(Extracted records)
........

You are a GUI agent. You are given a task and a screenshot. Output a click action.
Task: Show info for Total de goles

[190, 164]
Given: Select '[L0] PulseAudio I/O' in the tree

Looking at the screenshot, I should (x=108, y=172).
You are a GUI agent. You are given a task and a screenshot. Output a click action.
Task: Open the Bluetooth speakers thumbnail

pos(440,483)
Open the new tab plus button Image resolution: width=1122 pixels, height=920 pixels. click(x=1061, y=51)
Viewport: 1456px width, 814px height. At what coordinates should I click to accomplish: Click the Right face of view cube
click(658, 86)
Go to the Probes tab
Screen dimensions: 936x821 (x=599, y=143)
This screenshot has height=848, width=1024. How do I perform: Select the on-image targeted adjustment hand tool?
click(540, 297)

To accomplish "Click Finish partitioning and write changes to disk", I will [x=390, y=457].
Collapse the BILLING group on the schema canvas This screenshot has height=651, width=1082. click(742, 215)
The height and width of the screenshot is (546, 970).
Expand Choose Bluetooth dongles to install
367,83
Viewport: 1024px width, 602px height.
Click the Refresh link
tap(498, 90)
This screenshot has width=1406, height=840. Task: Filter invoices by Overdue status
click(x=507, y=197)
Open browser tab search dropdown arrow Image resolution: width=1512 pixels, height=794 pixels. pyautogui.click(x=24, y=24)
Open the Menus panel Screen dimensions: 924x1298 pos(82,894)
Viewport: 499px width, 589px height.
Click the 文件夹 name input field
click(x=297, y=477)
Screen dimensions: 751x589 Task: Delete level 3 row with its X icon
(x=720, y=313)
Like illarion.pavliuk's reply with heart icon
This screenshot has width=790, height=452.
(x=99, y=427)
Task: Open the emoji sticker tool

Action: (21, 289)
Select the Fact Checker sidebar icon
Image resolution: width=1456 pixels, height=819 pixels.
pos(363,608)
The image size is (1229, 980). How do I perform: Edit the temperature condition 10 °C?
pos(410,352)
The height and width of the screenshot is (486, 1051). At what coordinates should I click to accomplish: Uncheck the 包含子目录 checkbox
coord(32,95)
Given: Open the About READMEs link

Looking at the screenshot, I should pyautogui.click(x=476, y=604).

........

→ AIM OF THE EXERCISE
Exactly as given, please retype all the entries.

→ TASK ANSWER
You are a GUI agent. You are given a task and a screenshot. Output a click action.
Task: Show info for Total de goles

[190, 164]
Given: Select '[L0] PulseAudio I/O' in the tree

Looking at the screenshot, I should (x=108, y=172).
You are a GUI agent. You are given a task and a screenshot. Output a click action.
Task: Open the Bluetooth speakers thumbnail

pos(440,483)
Open the new tab plus button Image resolution: width=1122 pixels, height=920 pixels. click(x=1061, y=51)
Viewport: 1456px width, 814px height. At what coordinates should I click to accomplish: Click the Right face of view cube
click(658, 86)
Go to the Probes tab
Screen dimensions: 936x821 (x=599, y=143)
This screenshot has height=848, width=1024. How do I perform: Select the on-image targeted adjustment hand tool?
click(540, 297)

To accomplish "Click Finish partitioning and write changes to disk", I will [x=390, y=457].
Collapse the BILLING group on the schema canvas This screenshot has height=651, width=1082. click(742, 215)
The height and width of the screenshot is (546, 970).
Expand Choose Bluetooth dongles to install
367,83
Viewport: 1024px width, 602px height.
Click the Refresh link
tap(498, 90)
This screenshot has width=1406, height=840. Task: Filter invoices by Overdue status
click(x=507, y=197)
Open browser tab search dropdown arrow Image resolution: width=1512 pixels, height=794 pixels. pyautogui.click(x=24, y=24)
Open the Menus panel Screen dimensions: 924x1298 pos(82,894)
Viewport: 499px width, 589px height.
Click the 文件夹 name input field
click(x=297, y=477)
Screen dimensions: 751x589 Task: Delete level 3 row with its X icon
(x=720, y=313)
Like illarion.pavliuk's reply with heart icon
This screenshot has width=790, height=452.
(x=99, y=427)
Task: Open the emoji sticker tool

Action: (21, 289)
Select the Fact Checker sidebar icon
Image resolution: width=1456 pixels, height=819 pixels.
pos(363,608)
The image size is (1229, 980). How do I perform: Edit the temperature condition 10 °C?
pos(410,352)
The height and width of the screenshot is (486, 1051). At what coordinates should I click to accomplish: Uncheck the 包含子目录 checkbox
coord(32,95)
Given: Open the About READMEs link

Looking at the screenshot, I should pyautogui.click(x=476, y=604).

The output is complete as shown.